This morning, Apple announced another major new feature coming to iOS 18.1: the ability for third-party apps to offer NFC transactions via the iPhone’s secure element:

Starting with iOS 18.1, developers will be able to offer NFC contactless transactions using Secure Element from within their own iPhone apps, separate from Apple Pay and Apple Wallet. Using the new NFC and SE (Secure Element) APIs, developers will be able to offer in-app contactless transactions for in-store payments, car keys, closed-loop transportation, corporate IDs, student IDs, home keys, hotel keys, loyalty and rewards cards for merchants, and event tickets, with support for government IDs in the future.

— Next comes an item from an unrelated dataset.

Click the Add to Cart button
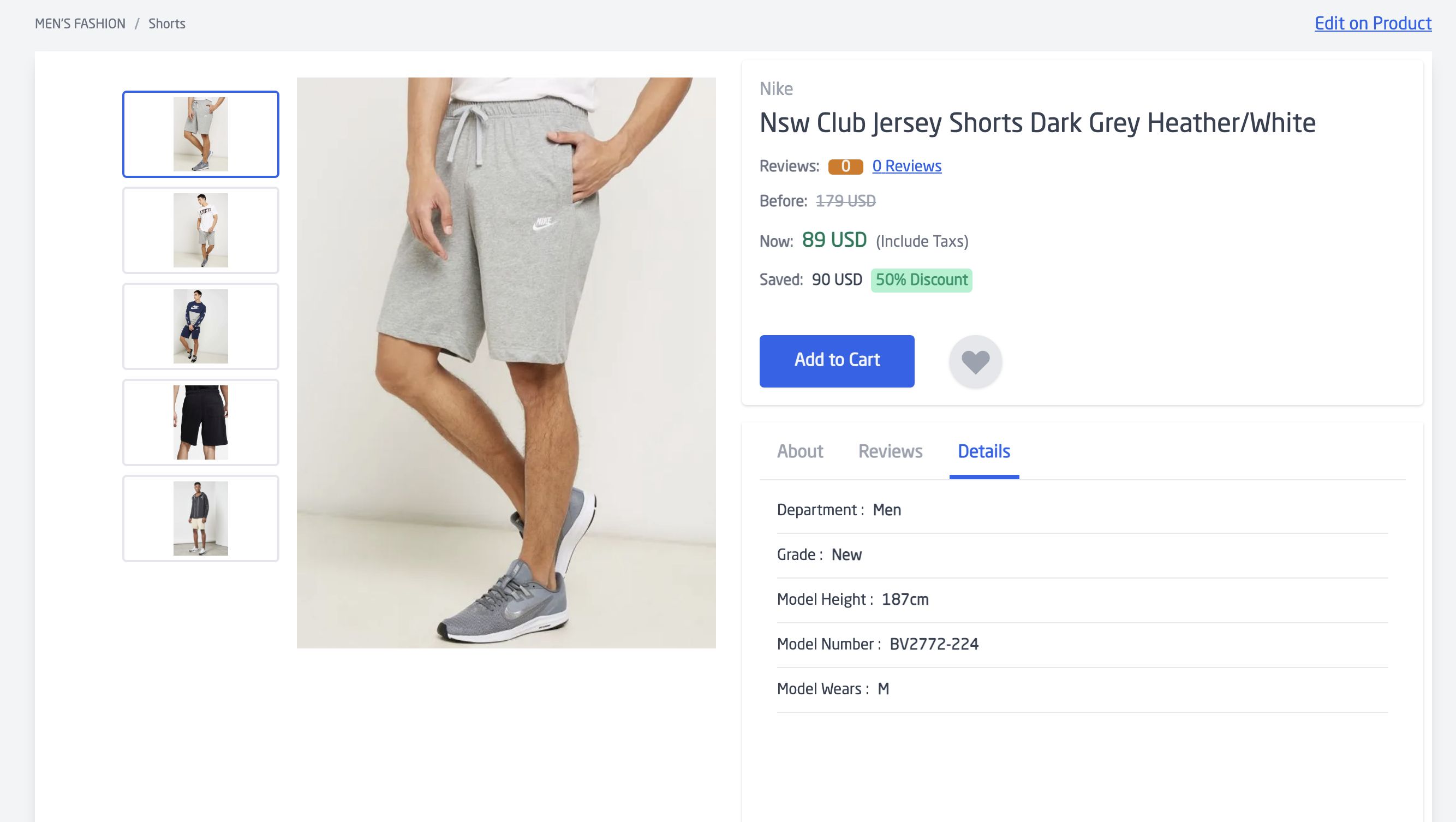 pyautogui.click(x=837, y=361)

This will arrive in iOS 18.1, which will also mark the official debut of Apple Intelligence. Better yet, Apple has published extensive documentation for the new APIs, from which I noticed one detail: in addition to overriding the iPhone’s double-click side button with another app, a third-party app running in the foreground will still be able to initiate its own NFC transactions, even if you set a different default app.

Authorized apps running in the foreground may prevent the system’s default contactless payment app from launching and interfere with NFC transactions.

AND:

You can get a presentation intent confirmation to suppress the default contactless app when the user has expressed an active intent to perform an NFC transaction, such as by selecting a payment or closed-loop transit credential, or by activating the presentation UI. You can trigger the ability to confirm intent only when your app is in the foreground.

The irony of all this, of course, is that Apple is under regulatory scrutiny in both Europe and the US over its inability for third-party developers to offer alternative wallets and contactless payment systems on the iPhone. But as has become increasingly obvious lately, there is no greater driving force behind new iOS features than the fear of regulation.